Eric GLASS is the GIS/Metadata librarian at the Digital Social Sciences Center in the Lehman Social Sciences Library at Columbia and is a doctoral candidate in Earth and Environmental Science at the Graduate Center in the City University of New York. Jeremiah TRINIDAD-CHRISTENSEN is the Geospatial Services Coordinator at the Digital Social Sciences Center in the Lehman Social Sciences Library at Columbia.
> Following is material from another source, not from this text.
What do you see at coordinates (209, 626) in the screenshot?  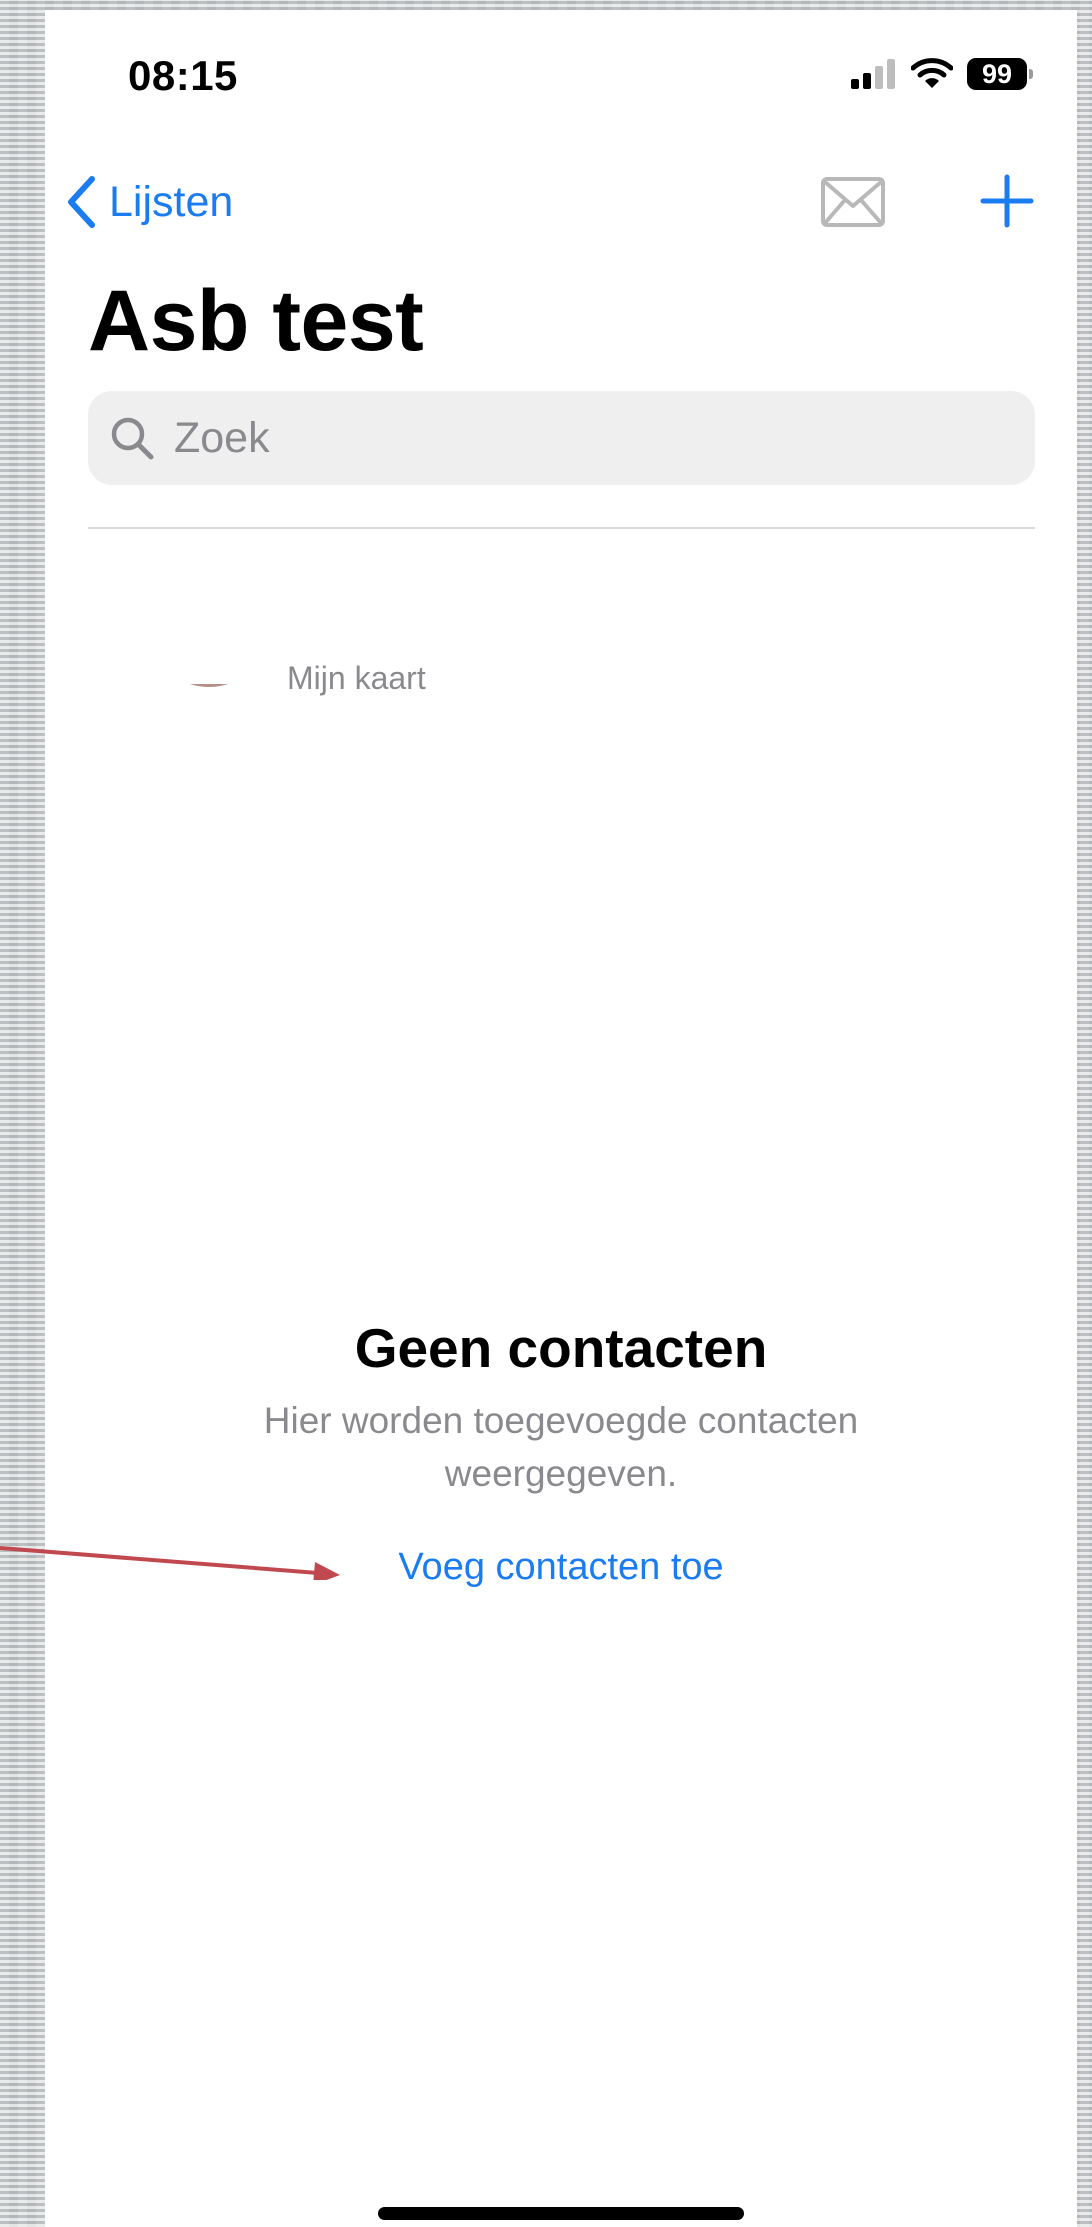 I see `avatar` at bounding box center [209, 626].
Theresa QUILL is the GIS and Maps Librarian in the Social Sciences Department, Indiana University Libraries. Theresa leads workshops on digital mapping tools, provides reference related to the map collection and geospatial data, and is the library liaison to the Geography Department. Theresa was recently profiled in an article appearing in The Atlantic: "A Snapshot of a 21st-Century Librarian." Erika JENNS is the Scholars’ Commons Programming and Outreach Librarian in the Reference Services Department, Indiana University Libraries. Among her many duties, Erika coordinates and facilitates an array of workshop programming for graduate students in the Scholars’ Commons, a technology-rich dynamic space that stimulates scholarly conversation, interdisciplinary exchange, and intellectual discovery.